[Stored items]
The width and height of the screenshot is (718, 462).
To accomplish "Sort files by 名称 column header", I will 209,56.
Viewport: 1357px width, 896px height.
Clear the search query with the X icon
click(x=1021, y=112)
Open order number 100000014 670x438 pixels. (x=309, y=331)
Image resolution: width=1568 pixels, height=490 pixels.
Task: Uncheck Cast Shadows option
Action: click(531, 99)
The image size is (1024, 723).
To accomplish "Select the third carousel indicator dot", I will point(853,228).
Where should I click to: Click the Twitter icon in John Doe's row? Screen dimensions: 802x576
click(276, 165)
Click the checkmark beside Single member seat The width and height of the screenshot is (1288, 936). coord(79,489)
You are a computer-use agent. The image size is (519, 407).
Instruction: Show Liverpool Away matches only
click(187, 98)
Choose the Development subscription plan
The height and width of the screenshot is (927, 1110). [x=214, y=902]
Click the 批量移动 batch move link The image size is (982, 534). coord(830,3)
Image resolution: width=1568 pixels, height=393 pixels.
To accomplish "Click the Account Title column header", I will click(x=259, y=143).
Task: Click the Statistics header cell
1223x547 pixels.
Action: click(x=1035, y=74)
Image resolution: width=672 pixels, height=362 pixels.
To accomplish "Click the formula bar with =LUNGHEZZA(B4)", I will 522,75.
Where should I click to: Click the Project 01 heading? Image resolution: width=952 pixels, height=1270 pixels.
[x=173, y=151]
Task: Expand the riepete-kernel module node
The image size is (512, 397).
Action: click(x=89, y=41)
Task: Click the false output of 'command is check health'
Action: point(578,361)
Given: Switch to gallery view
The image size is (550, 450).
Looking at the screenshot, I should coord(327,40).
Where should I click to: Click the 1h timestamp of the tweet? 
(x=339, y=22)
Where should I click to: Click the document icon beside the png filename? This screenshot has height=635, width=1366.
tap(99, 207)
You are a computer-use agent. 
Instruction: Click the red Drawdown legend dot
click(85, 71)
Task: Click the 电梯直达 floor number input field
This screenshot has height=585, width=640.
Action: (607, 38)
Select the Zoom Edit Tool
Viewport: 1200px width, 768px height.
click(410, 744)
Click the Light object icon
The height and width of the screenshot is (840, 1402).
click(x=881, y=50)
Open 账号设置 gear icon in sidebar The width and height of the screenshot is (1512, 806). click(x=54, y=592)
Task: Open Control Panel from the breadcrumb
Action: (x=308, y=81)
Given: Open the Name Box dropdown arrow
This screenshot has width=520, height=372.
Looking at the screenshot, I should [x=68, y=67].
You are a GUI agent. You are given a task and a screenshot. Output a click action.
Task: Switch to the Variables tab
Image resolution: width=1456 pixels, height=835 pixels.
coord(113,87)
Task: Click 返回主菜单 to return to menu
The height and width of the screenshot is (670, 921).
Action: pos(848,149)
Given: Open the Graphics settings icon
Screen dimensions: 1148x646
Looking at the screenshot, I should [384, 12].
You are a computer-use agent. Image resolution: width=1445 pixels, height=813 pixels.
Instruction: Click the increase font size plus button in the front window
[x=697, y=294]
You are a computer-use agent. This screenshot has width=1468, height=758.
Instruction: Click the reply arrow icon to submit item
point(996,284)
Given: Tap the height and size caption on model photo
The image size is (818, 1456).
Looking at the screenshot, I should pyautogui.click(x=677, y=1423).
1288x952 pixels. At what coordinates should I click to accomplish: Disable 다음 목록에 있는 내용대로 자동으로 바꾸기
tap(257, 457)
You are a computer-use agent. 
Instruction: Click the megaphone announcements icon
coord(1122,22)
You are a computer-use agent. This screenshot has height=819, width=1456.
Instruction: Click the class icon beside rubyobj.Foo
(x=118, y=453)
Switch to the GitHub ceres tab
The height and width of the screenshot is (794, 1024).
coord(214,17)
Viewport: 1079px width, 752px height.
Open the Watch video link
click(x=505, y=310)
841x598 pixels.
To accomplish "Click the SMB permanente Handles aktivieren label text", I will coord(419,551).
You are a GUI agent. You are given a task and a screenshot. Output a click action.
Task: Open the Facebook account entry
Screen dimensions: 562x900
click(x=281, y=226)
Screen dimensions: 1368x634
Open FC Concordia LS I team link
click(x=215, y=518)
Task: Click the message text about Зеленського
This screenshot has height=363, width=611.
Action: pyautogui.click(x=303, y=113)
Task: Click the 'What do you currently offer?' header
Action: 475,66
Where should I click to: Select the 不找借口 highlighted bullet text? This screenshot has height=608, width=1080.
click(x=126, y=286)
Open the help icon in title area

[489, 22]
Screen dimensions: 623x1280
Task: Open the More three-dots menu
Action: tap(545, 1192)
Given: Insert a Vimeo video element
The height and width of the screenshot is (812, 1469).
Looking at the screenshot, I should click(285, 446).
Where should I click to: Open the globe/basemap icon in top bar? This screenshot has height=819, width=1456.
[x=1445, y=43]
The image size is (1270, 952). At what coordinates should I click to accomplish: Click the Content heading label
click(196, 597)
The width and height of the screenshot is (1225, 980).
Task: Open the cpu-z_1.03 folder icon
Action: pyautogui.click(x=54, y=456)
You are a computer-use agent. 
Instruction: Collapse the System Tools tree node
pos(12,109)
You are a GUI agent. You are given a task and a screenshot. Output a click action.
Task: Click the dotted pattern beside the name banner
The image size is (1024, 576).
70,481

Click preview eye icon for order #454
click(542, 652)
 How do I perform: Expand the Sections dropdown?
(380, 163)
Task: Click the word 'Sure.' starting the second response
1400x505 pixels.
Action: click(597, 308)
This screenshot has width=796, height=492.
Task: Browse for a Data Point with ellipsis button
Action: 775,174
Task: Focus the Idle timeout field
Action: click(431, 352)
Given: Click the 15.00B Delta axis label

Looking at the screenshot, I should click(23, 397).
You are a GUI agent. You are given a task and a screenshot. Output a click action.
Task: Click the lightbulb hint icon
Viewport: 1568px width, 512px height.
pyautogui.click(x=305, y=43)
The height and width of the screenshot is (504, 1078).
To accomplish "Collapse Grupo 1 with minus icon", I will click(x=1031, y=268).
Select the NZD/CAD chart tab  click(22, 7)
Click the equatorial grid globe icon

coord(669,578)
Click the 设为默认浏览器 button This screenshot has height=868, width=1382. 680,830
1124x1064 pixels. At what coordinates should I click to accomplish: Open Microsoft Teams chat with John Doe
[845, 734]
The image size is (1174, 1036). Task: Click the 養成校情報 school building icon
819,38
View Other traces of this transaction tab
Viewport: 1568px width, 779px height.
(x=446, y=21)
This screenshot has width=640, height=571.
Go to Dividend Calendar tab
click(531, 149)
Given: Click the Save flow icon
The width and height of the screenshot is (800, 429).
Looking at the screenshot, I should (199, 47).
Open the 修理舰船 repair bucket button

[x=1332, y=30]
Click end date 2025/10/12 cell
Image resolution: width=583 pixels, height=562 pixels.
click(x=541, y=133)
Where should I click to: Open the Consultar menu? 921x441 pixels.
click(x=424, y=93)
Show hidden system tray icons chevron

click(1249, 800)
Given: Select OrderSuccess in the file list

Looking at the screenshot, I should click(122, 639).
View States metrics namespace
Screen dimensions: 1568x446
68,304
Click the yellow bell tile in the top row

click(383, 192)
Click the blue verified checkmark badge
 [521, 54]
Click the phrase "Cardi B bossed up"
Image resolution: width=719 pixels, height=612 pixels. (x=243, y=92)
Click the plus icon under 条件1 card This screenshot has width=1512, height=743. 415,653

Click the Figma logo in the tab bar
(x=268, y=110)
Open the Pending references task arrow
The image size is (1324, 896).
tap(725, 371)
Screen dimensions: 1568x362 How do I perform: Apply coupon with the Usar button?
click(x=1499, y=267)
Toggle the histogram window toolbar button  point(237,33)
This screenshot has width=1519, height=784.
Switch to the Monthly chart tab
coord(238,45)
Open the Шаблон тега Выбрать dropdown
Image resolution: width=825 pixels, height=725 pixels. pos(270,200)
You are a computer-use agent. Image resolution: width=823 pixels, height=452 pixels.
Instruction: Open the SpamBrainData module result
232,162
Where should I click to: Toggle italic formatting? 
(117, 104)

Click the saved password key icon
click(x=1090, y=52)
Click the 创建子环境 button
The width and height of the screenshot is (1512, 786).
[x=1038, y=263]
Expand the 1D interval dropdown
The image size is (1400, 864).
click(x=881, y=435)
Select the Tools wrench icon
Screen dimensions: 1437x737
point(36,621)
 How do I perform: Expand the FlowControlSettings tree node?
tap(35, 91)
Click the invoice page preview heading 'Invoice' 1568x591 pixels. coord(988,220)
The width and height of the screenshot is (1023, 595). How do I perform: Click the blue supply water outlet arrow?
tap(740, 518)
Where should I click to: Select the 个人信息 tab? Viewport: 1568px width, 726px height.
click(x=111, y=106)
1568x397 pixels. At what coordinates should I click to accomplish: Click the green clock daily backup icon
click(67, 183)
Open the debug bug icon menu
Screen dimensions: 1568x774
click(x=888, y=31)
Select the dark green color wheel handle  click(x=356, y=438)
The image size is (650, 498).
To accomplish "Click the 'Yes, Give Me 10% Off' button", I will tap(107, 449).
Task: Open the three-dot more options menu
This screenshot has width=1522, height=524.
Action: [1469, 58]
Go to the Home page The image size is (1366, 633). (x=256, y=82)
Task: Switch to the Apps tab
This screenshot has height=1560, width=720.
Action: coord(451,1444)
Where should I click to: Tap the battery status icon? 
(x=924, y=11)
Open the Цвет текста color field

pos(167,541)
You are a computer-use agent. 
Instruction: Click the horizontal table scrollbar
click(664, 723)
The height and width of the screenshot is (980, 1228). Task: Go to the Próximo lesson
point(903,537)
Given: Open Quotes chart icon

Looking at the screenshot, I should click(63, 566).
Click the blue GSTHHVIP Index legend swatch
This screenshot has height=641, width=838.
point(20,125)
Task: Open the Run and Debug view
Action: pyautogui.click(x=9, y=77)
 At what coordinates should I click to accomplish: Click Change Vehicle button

Exercise description
Retype everything from the line containing "This screenshot has width=640, height=571." down to the line containing "Toggle the histogram", keeping both of those lines.

Result below
This screenshot has width=640, height=571.
Go to Dividend Calendar tab
click(531, 149)
Given: Click the Save flow icon
The width and height of the screenshot is (800, 429).
Looking at the screenshot, I should (199, 47).
Open the 修理舰船 repair bucket button

[x=1332, y=30]
Click end date 2025/10/12 cell
Image resolution: width=583 pixels, height=562 pixels.
click(x=541, y=133)
Where should I click to: Open the Consultar menu? 921x441 pixels.
click(x=424, y=93)
Show hidden system tray icons chevron

click(1249, 800)
Given: Select OrderSuccess in the file list

Looking at the screenshot, I should click(122, 639).
View States metrics namespace
Screen dimensions: 1568x446
68,304
Click the yellow bell tile in the top row

click(383, 192)
Click the blue verified checkmark badge
 [521, 54]
Click the phrase "Cardi B bossed up"
Image resolution: width=719 pixels, height=612 pixels. (x=243, y=92)
Click the plus icon under 条件1 card This screenshot has width=1512, height=743. 415,653

Click the Figma logo in the tab bar
(x=268, y=110)
Open the Pending references task arrow
The image size is (1324, 896).
tap(725, 371)
Screen dimensions: 1568x362 How do I perform: Apply coupon with the Usar button?
click(x=1499, y=267)
Toggle the histogram window toolbar button  point(237,33)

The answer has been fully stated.